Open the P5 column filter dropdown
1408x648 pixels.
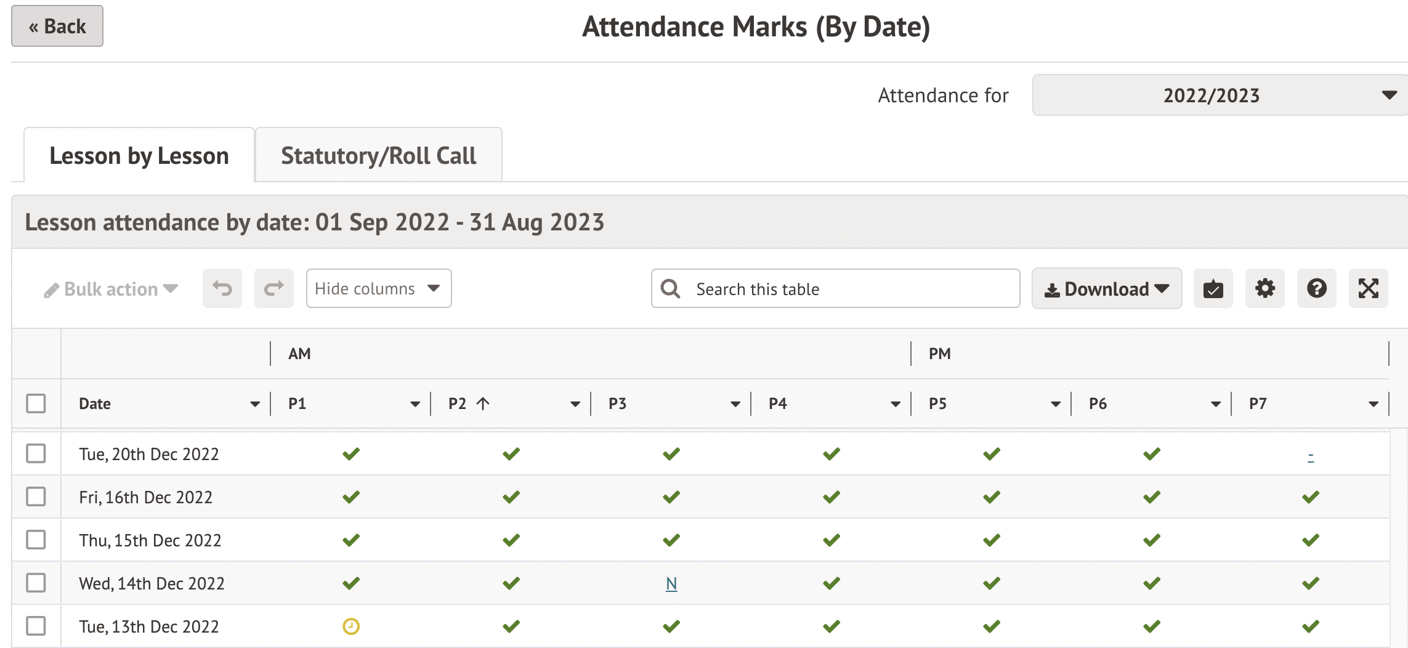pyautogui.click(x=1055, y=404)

...

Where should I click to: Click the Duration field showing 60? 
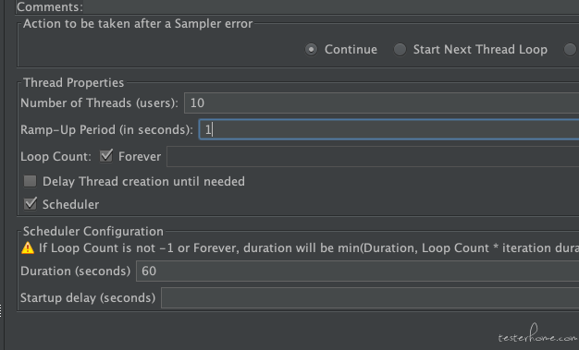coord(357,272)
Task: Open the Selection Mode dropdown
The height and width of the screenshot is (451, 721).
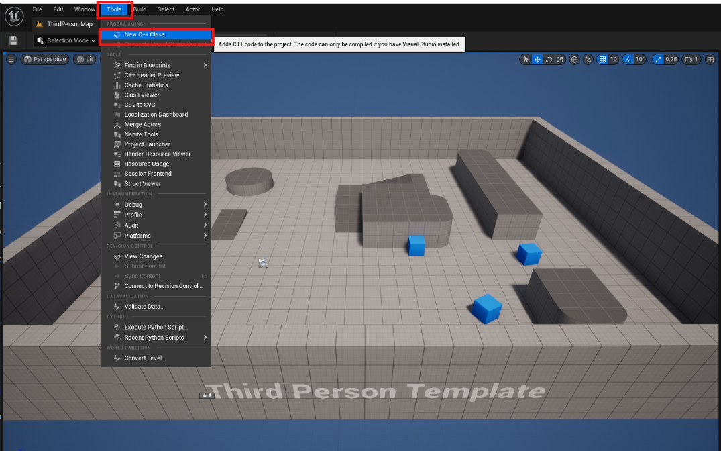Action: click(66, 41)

* * *

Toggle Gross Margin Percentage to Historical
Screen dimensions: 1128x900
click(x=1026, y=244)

WHAT THE EXERCISE ASKS: Lines in the data that include the word "Open" should all be copied.

TASK OUTPUT:
Open the P5 column filter dropdown
Task: Open the Selection Mode dropdown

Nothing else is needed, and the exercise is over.